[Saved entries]
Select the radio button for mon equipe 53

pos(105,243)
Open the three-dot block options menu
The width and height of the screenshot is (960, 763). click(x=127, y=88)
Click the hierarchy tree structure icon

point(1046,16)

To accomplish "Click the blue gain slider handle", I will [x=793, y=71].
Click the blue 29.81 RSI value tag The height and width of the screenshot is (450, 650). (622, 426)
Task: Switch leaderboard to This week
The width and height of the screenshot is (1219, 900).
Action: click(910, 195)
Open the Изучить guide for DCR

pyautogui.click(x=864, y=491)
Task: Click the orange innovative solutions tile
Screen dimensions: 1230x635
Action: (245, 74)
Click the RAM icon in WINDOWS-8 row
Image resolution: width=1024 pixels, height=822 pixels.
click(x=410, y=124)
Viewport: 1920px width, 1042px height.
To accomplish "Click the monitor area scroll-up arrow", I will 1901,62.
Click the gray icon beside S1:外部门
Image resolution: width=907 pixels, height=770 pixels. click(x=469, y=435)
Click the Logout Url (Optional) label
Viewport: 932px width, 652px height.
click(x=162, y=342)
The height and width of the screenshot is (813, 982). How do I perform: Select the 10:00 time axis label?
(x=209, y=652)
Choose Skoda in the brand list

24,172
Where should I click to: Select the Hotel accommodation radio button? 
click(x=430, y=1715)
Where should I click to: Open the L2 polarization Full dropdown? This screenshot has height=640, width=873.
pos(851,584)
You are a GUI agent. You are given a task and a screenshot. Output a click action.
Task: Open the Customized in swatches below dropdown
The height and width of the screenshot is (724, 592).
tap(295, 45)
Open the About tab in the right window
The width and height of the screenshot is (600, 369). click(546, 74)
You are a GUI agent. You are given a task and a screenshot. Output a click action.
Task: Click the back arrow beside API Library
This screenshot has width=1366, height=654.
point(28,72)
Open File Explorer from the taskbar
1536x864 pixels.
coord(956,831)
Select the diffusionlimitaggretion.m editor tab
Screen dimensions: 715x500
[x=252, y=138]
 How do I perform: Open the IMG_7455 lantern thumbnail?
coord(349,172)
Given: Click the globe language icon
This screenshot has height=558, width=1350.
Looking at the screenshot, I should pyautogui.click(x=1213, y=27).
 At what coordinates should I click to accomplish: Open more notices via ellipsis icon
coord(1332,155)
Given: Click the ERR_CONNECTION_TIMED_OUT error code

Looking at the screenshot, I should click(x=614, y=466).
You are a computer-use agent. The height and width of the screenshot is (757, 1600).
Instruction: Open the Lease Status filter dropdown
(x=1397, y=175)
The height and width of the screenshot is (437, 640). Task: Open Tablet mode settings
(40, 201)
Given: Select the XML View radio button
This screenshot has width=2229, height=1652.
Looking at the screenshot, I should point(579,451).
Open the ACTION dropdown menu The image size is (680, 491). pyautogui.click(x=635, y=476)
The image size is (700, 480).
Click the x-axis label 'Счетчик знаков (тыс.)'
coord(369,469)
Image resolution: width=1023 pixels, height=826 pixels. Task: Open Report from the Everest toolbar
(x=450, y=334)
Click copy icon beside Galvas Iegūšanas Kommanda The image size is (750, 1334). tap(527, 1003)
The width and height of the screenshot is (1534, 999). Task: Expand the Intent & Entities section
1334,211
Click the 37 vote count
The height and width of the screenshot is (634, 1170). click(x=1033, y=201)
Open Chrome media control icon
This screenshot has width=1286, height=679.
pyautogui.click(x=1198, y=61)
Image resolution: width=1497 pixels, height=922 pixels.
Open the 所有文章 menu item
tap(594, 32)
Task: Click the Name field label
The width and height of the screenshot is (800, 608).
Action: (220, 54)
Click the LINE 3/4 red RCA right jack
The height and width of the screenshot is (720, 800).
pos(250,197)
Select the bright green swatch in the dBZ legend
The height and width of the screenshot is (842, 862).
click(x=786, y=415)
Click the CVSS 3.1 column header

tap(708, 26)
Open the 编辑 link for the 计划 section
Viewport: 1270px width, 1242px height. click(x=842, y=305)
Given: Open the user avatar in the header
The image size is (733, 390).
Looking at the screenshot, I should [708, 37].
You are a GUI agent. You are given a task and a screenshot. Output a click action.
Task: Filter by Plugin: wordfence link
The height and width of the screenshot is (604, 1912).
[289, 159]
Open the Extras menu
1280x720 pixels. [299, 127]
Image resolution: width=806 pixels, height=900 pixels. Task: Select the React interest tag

* [What is required]: Write the data above out again in full, exactly.

* [Answer to this exercise]:
Select the radio button for mon equipe 53

pos(105,243)
Open the three-dot block options menu
The width and height of the screenshot is (960, 763). click(x=127, y=88)
Click the hierarchy tree structure icon

point(1046,16)

To accomplish "Click the blue gain slider handle", I will [x=793, y=71].
Click the blue 29.81 RSI value tag The height and width of the screenshot is (450, 650). (622, 426)
Task: Switch leaderboard to This week
The width and height of the screenshot is (1219, 900).
Action: click(910, 195)
Open the Изучить guide for DCR

pyautogui.click(x=864, y=491)
Task: Click the orange innovative solutions tile
Screen dimensions: 1230x635
Action: (245, 74)
Click the RAM icon in WINDOWS-8 row
Image resolution: width=1024 pixels, height=822 pixels.
click(x=410, y=124)
Viewport: 1920px width, 1042px height.
To accomplish "Click the monitor area scroll-up arrow", I will 1901,62.
Click the gray icon beside S1:外部门
Image resolution: width=907 pixels, height=770 pixels. click(x=469, y=435)
Click the Logout Url (Optional) label
Viewport: 932px width, 652px height.
click(x=162, y=342)
The height and width of the screenshot is (813, 982). How do I perform: Select the 10:00 time axis label?
(x=209, y=652)
Choose Skoda in the brand list

24,172
Where should I click to: Select the Hotel accommodation radio button? 
click(x=430, y=1715)
Where should I click to: Open the L2 polarization Full dropdown? This screenshot has height=640, width=873.
pos(851,584)
You are a GUI agent. You are given a task and a screenshot. Output a click action.
Task: Open the Customized in swatches below dropdown
The height and width of the screenshot is (724, 592).
tap(295, 45)
Open the About tab in the right window
The width and height of the screenshot is (600, 369). click(546, 74)
You are a GUI agent. You are given a task and a screenshot. Output a click action.
Task: Click the back arrow beside API Library
This screenshot has width=1366, height=654.
point(28,72)
Open File Explorer from the taskbar
1536x864 pixels.
coord(956,831)
Select the diffusionlimitaggretion.m editor tab
Screen dimensions: 715x500
[x=252, y=138]
 How do I perform: Open the IMG_7455 lantern thumbnail?
coord(349,172)
Given: Click the globe language icon
This screenshot has height=558, width=1350.
Looking at the screenshot, I should pyautogui.click(x=1213, y=27).
 At what coordinates should I click to accomplish: Open more notices via ellipsis icon
coord(1332,155)
Given: Click the ERR_CONNECTION_TIMED_OUT error code

Looking at the screenshot, I should click(x=614, y=466).
You are a computer-use agent. The height and width of the screenshot is (757, 1600).
Instruction: Open the Lease Status filter dropdown
(x=1397, y=175)
The height and width of the screenshot is (437, 640). Task: Open Tablet mode settings
(40, 201)
Given: Select the XML View radio button
This screenshot has width=2229, height=1652.
Looking at the screenshot, I should point(579,451).
Open the ACTION dropdown menu The image size is (680, 491). pyautogui.click(x=635, y=476)
The image size is (700, 480).
Click the x-axis label 'Счетчик знаков (тыс.)'
coord(369,469)
Image resolution: width=1023 pixels, height=826 pixels. Task: Open Report from the Everest toolbar
(x=450, y=334)
Click copy icon beside Galvas Iegūšanas Kommanda The image size is (750, 1334). tap(527, 1003)
The width and height of the screenshot is (1534, 999). Task: Expand the Intent & Entities section
1334,211
Click the 37 vote count
The height and width of the screenshot is (634, 1170). click(x=1033, y=201)
Open Chrome media control icon
This screenshot has width=1286, height=679.
pyautogui.click(x=1198, y=61)
Image resolution: width=1497 pixels, height=922 pixels.
Open the 所有文章 menu item
tap(594, 32)
Task: Click the Name field label
The width and height of the screenshot is (800, 608).
Action: (220, 54)
Click the LINE 3/4 red RCA right jack
The height and width of the screenshot is (720, 800).
pos(250,197)
Select the bright green swatch in the dBZ legend
The height and width of the screenshot is (842, 862).
click(x=786, y=415)
Click the CVSS 3.1 column header

tap(708, 26)
Open the 编辑 link for the 计划 section
Viewport: 1270px width, 1242px height. click(x=842, y=305)
Given: Open the user avatar in the header
The image size is (733, 390).
Looking at the screenshot, I should [708, 37].
You are a GUI agent. You are given a task and a screenshot. Output a click action.
Task: Filter by Plugin: wordfence link
The height and width of the screenshot is (604, 1912).
[289, 159]
Open the Extras menu
1280x720 pixels. [299, 127]
Image resolution: width=806 pixels, height=900 pixels. Task: Select the React interest tag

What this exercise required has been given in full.